[[ Selected excerpt open ]]

The 1930s produced a cornucopia of grindhouse exploitation films (aka "sexploitation" movies), usually disguised as "educational" movies that were ostensible cautionary tales about one social problem or another.
This week's movie is Gambling With Souls from 1936.
This movie is all about the base degeneracy that inevitably comes from gambling, including a slide into prostitution and murder when a girl can't pay her gambling debts.
The story begins with a police raid on a gambling club/brothel, a bunch of scanty-girls scrabble around to try to keep from being busted, and finally we see Mae Miller with a pistol in her hand, standing over the dead body of "Lucky" Wilder, the club owner.

[[ Selected excerpt closed ]]
[[ Raw data open ]]

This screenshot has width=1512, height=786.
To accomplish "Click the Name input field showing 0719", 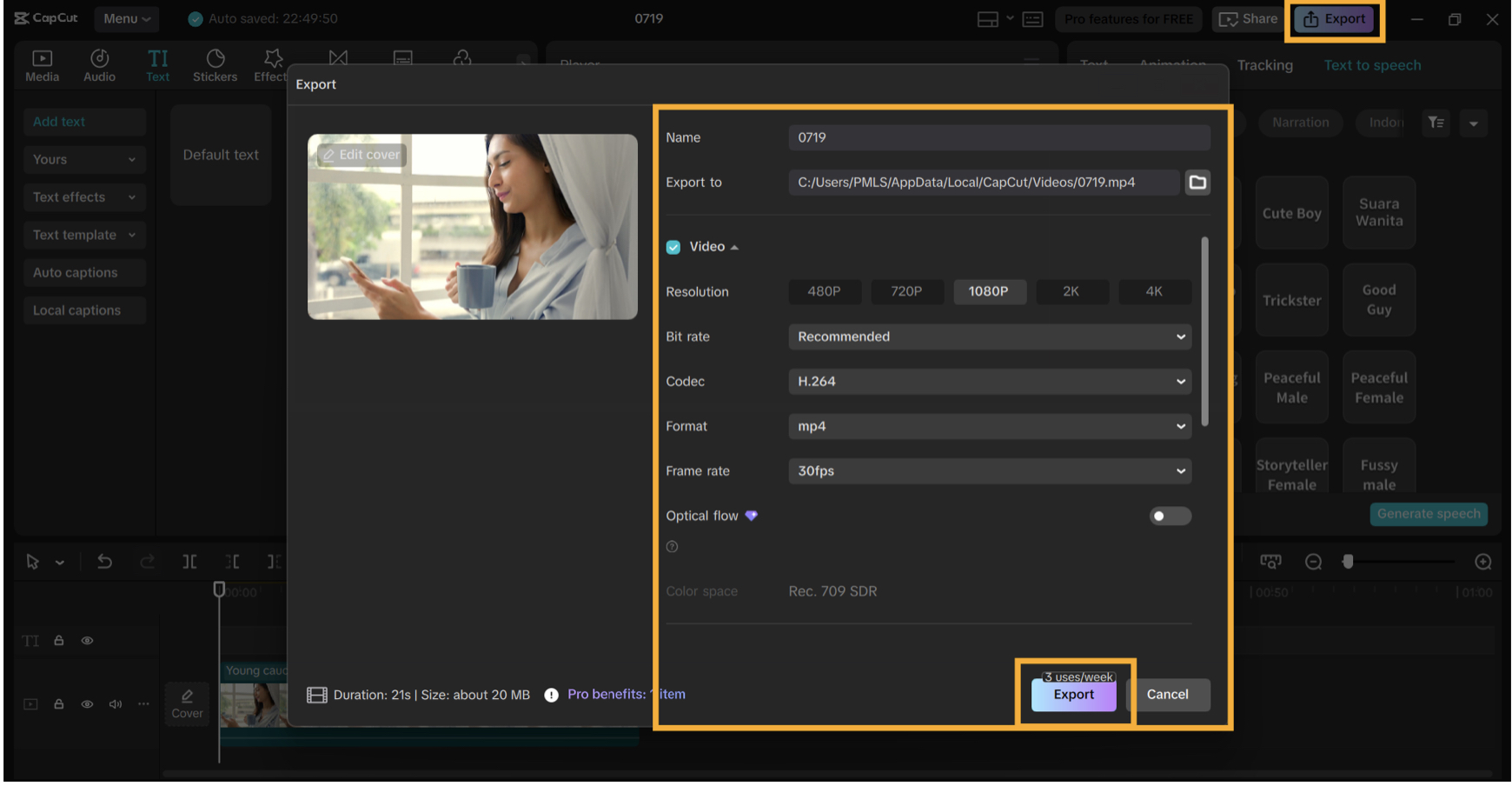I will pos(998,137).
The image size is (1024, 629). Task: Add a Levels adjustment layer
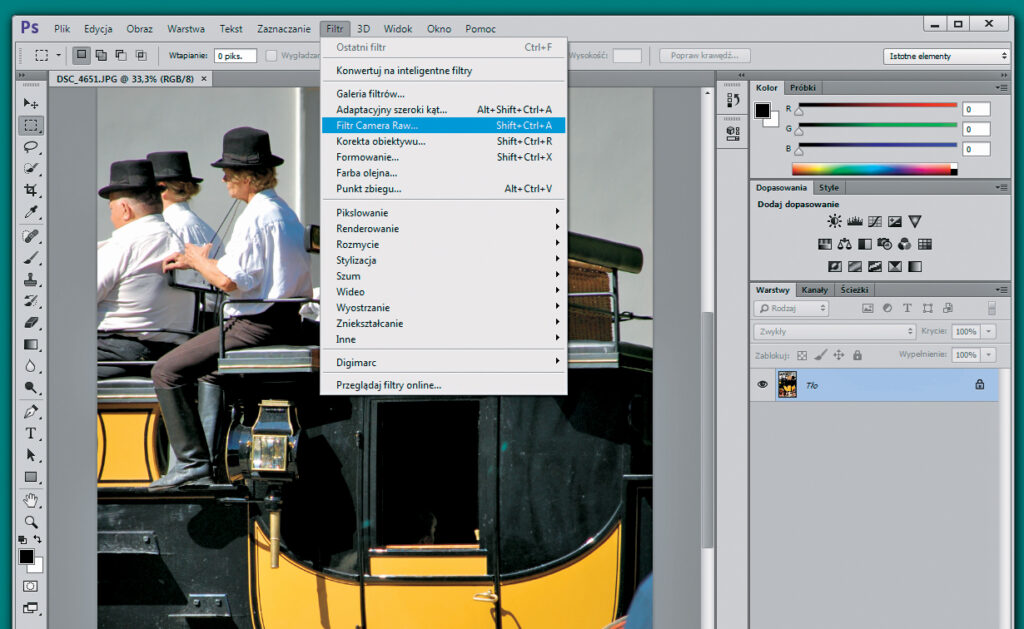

[[ Raw data closed ]]

■ Assignment 1
Translate this sentence from the passage about Gambling With Souls into Spanish: "This week's movie is Gambling With Souls from 1936."
■ Assignment 2
In the passage about Gambling With Souls, list every word or phrase that appears inside double quotation marks.
■ Assignment 3
Carry the passage about Gambling With Souls forward from its last sentence.
The data has nothing to do with the passage about Gambling With Souls.

■ Answer 1
La película de esta semana es Gambling With Souls, de 1936.

■ Answer 2
- sexploitation
- educational
- Lucky

■ Answer 3
The story is told in a series of flashbacks at police headquarters -- we see Mae, happily married to a struggling doctor, who wants the high life, the good things. At first she's willing to wait until he "makes it", but a small gamble on a boxing match that takes place at a garden party(!) where the women in her circle play bridge (these movies don't really have to make any sense) leads her to the posh gambling club of "Lucky" Wilder, where her "friend" Molly Murdock steers her into a roulette game that is rigged. Yeah, big surprise, that. But, in the time-honored "first one is free" tradition, it is rigged in her favor. Until she gets hooked on gambling and racks up $10,000 in IOUs. (According to the CPI Inflation Calculator, that's over $168,000 in today's money.)
From there the only way she can hope to pay any of that back is by becoming one of Lucky's "working girls". If you ask me, that's going to be a lot of "work". But she is apparently pretty skilled -- her first "date" nets her $1,000(!).
Finally, Lucky seduces and impregnates Mae's little sister Carolyn (who looks like she's about 16). She has an abortion -- which, naturally in these cautionary tales, kills her. After an over-the-top death scene at the hospital, Mae goes back to the club and shoots Lucky. Six times.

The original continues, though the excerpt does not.